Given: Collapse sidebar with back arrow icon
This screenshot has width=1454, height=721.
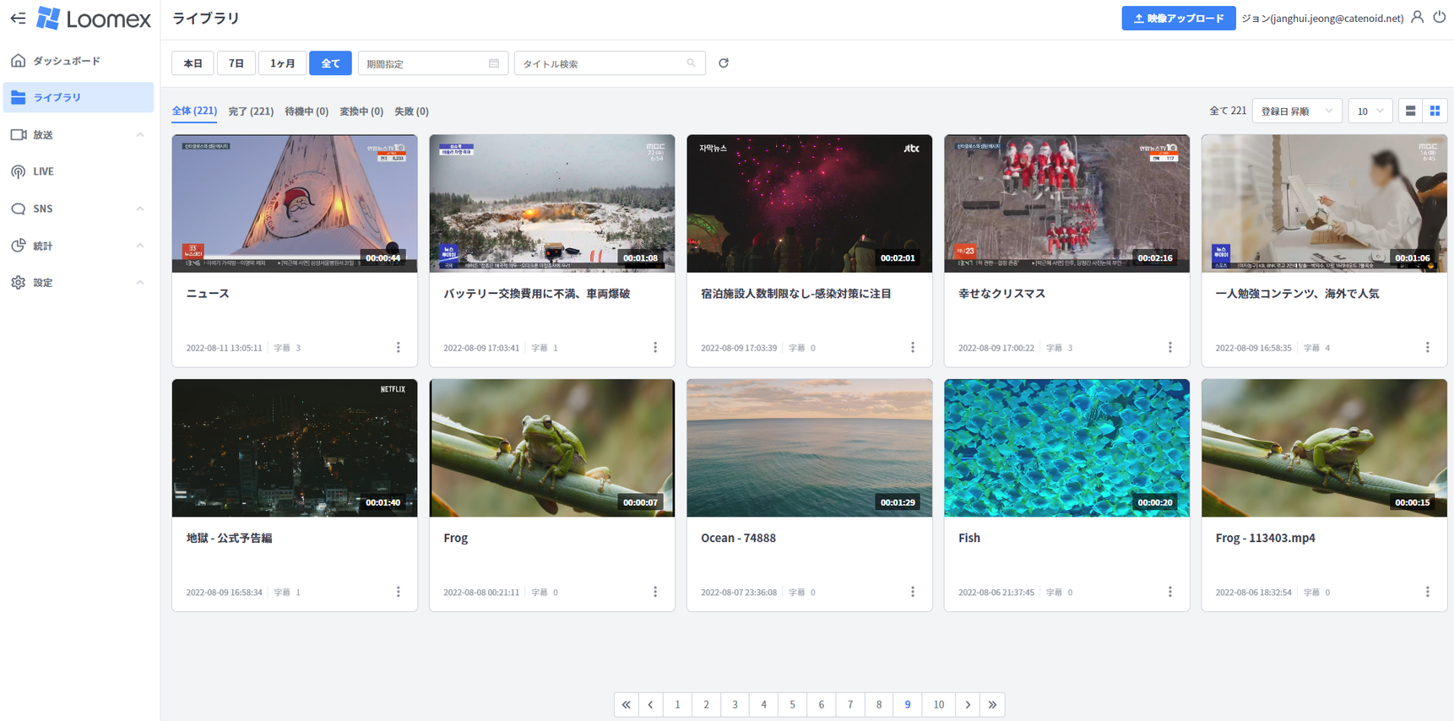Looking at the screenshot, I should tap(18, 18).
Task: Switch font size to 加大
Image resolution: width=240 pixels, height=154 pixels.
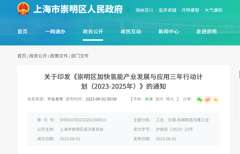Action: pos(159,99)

---

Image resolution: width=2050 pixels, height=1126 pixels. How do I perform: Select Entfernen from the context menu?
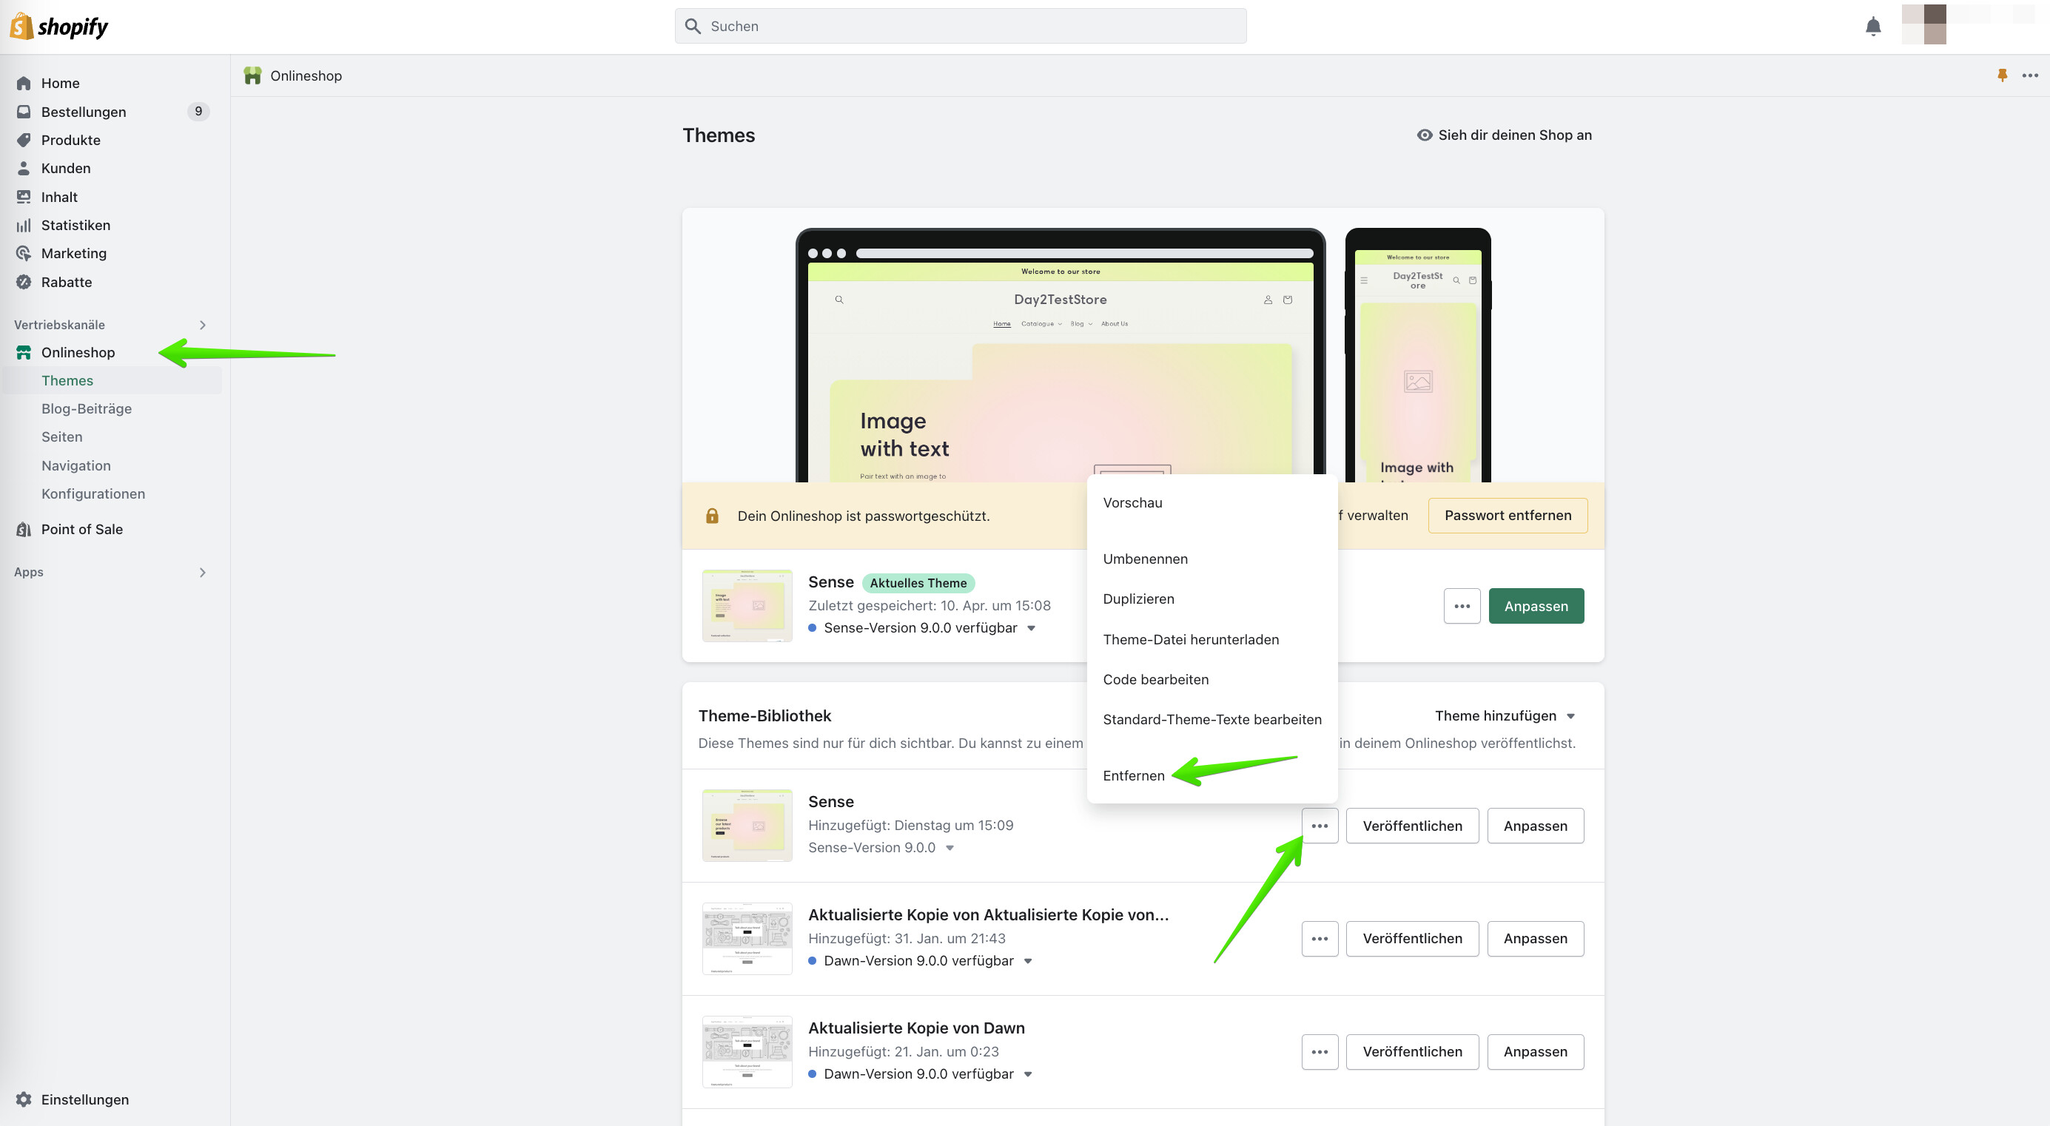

* * *

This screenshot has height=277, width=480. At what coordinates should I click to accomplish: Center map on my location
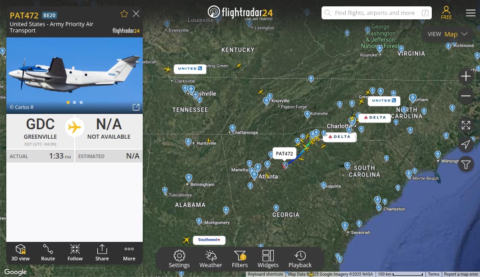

» **TASK BRIEF**
Return every line of the records that contains the word "height".

» **RESPONSE TO THIS EXERCISE**
This screenshot has width=1454, height=721.
Image resolution: width=240 pixels, height=154 pixels.
Image resolution: width=2050 pixels, height=1126 pixels. How do I perform: Select Entfernen from the context menu?
This screenshot has height=277, width=480. At what coordinates should I click to accomplish: Center map on my location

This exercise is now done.